Today I was thinking about a Python project I wrote about a year back where I used logging pretty extensively. I remember having to comment out a lot of logging calls in inner-loop-like scenarios (the 90% code) because of the overhead (hotshot indicated it was one of my biggest bottlenecks).
I wonder now if there's some canonical way to programmatically strip out logging calls in Python applications without commenting and uncommenting all the time. I'd think you could use inspection/recompilation or bytecode manipulation to do something like this and target only the code objects that are causing bottlenecks.

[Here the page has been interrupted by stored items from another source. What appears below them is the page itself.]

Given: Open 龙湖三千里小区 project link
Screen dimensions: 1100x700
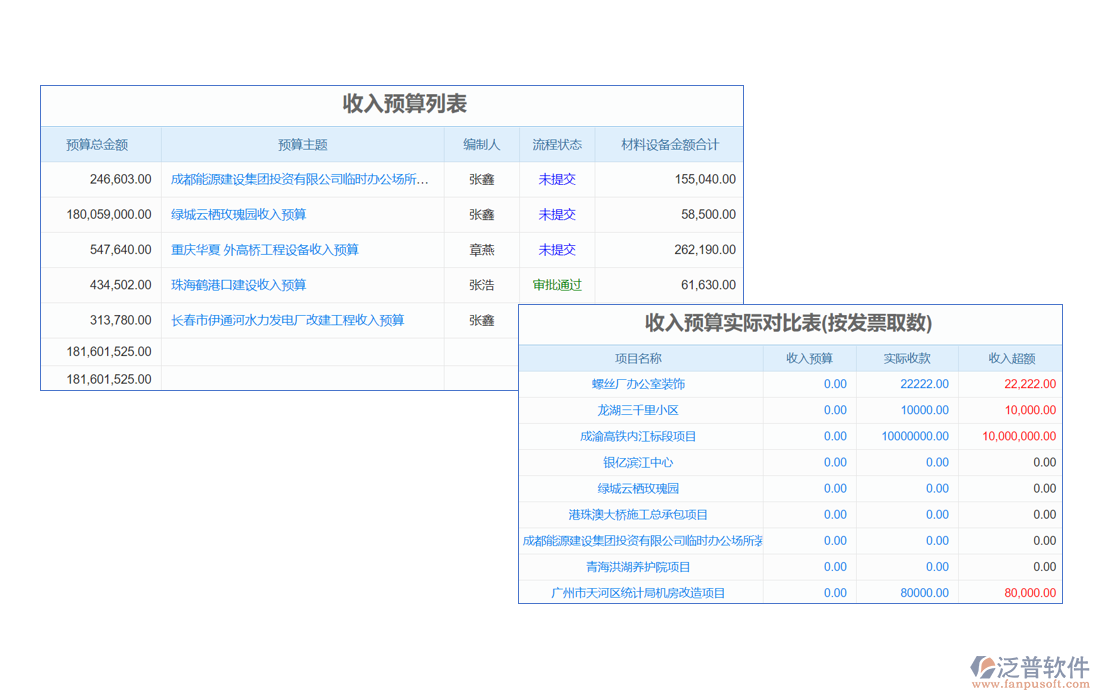Looking at the screenshot, I should 638,410.
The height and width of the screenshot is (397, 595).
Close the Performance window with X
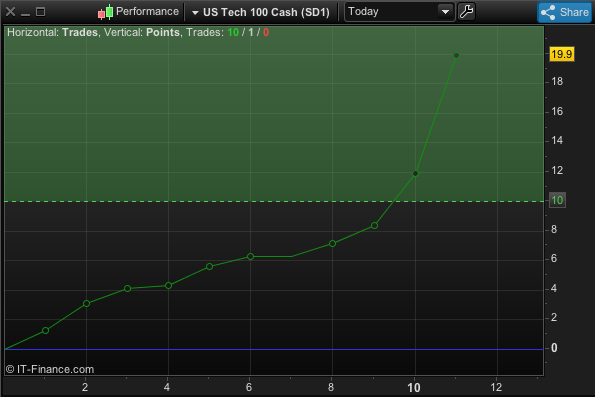tap(11, 12)
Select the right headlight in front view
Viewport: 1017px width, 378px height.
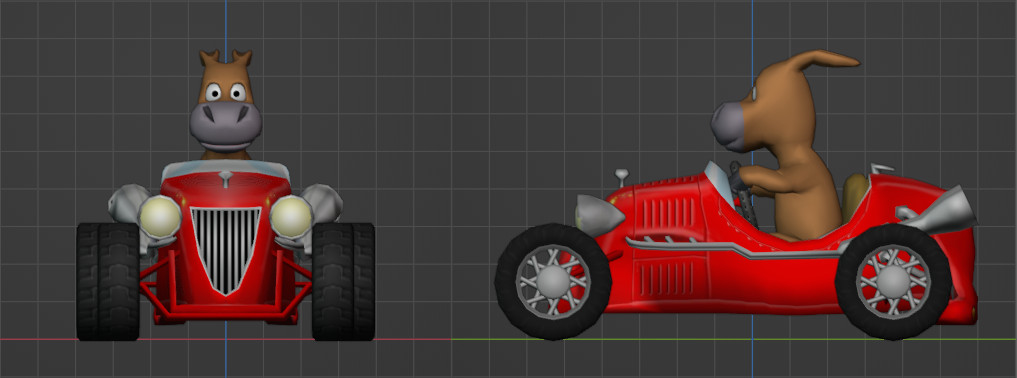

This way, you could add a manipulator as a post-compilation step and use a centralized configuration file, like so:
[Leave ERROR and above]
my_module.SomeClass.method_with_lots_of_warn_calls
[Leave WARN and above]
my_module.SomeOtherClass.method_with_lots_of_info_calls
[Leave INFO and above]
my_module.SomeWeirdClass.method_with_lots_of_debug_calls
Of course, you'd want to use it sparingly and probably with per-function granularity -- only for code objects that have shown logging to be a bottleneck. Anybody know of anything like this?
Note: There are a few things that make this more difficult to do in a performant manner because of dynamic typing and late binding. For example, any calls to a method named debug may have to be wrapped with an if not isinstance(log, Logger). In any case, I'm assuming all of the minor details can be overcome, either by a gentleman's agreement or some run-time checking. :-)
What about using logging.disable?
I've also found I had to use logging.isEnabledFor if the logging message is expensive to create.
Use pypreprocessor
Which can also be found on PYPI (Python Package Index) and be fetched using pip.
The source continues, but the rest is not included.